>> begin Working data
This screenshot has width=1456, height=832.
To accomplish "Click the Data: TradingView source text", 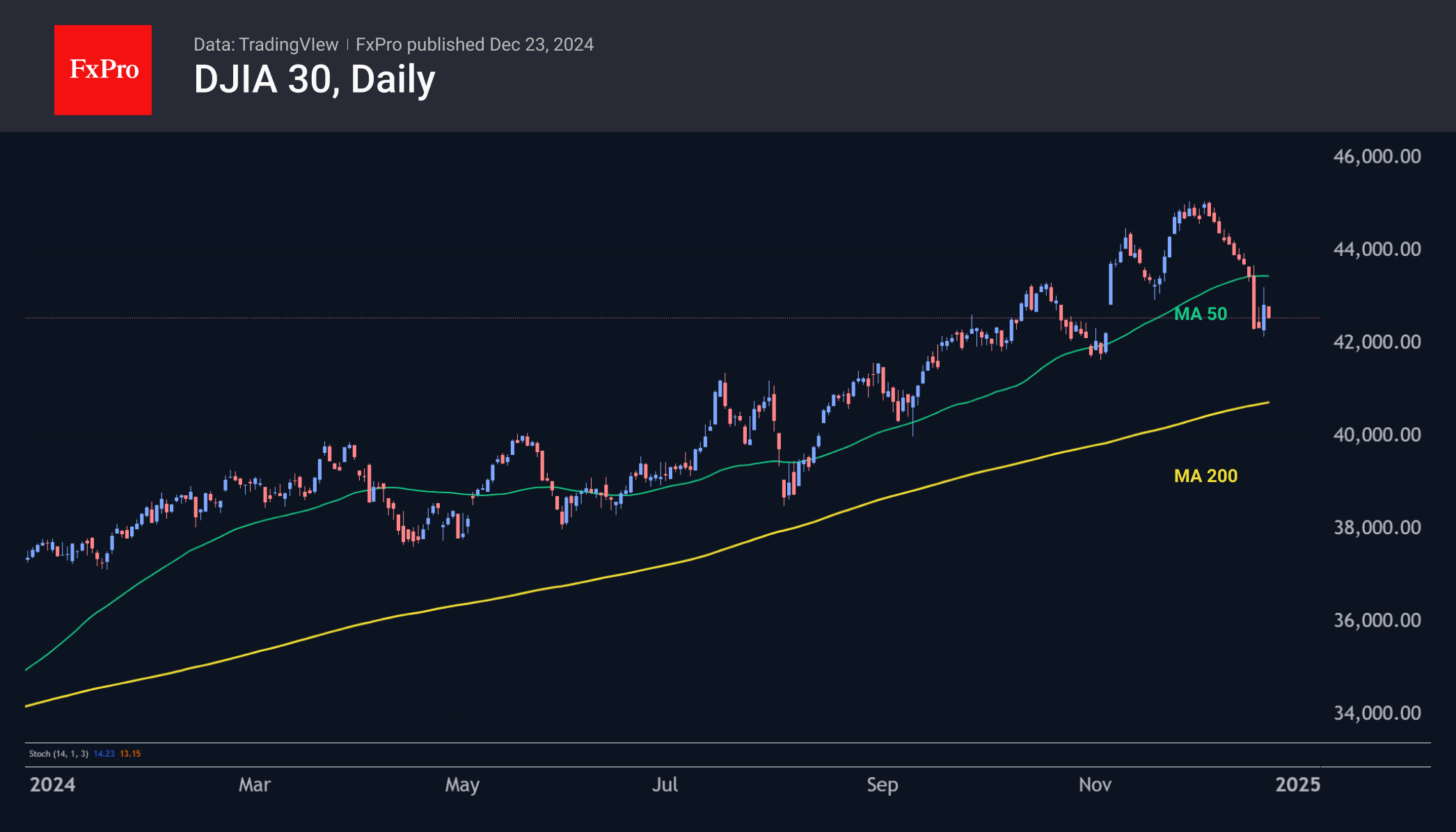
>> end Working data
>> begin Working data
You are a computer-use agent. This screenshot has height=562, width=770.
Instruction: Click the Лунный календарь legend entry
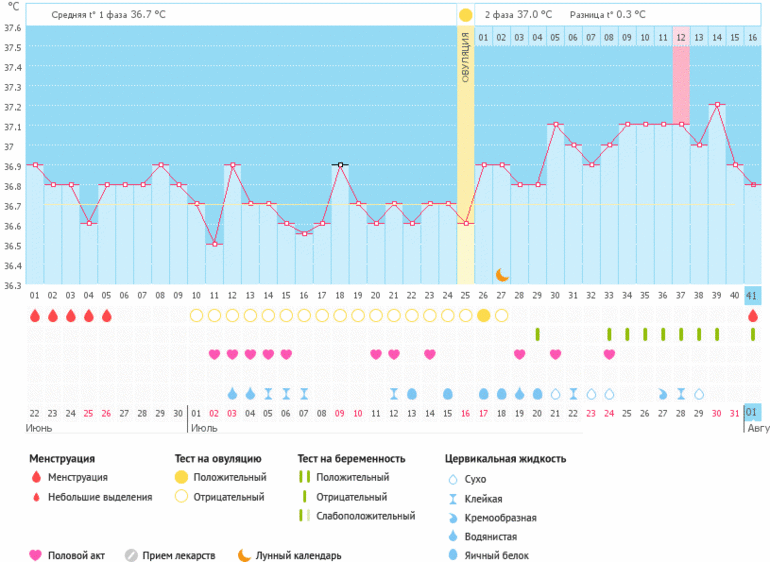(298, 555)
>> end Working data
Update the listing from the line containing "This screenshot has width=1456, height=832." through the line containing "the Data: TradingView" by putting "screen capture" in place of "screenshot" and leaving everything else unchanged. Return only those lines, without the pictures.

→ **Response to the exercise**:
This screen capture has width=1456, height=832.
To accomplish "Click the Data: TradingView source text", 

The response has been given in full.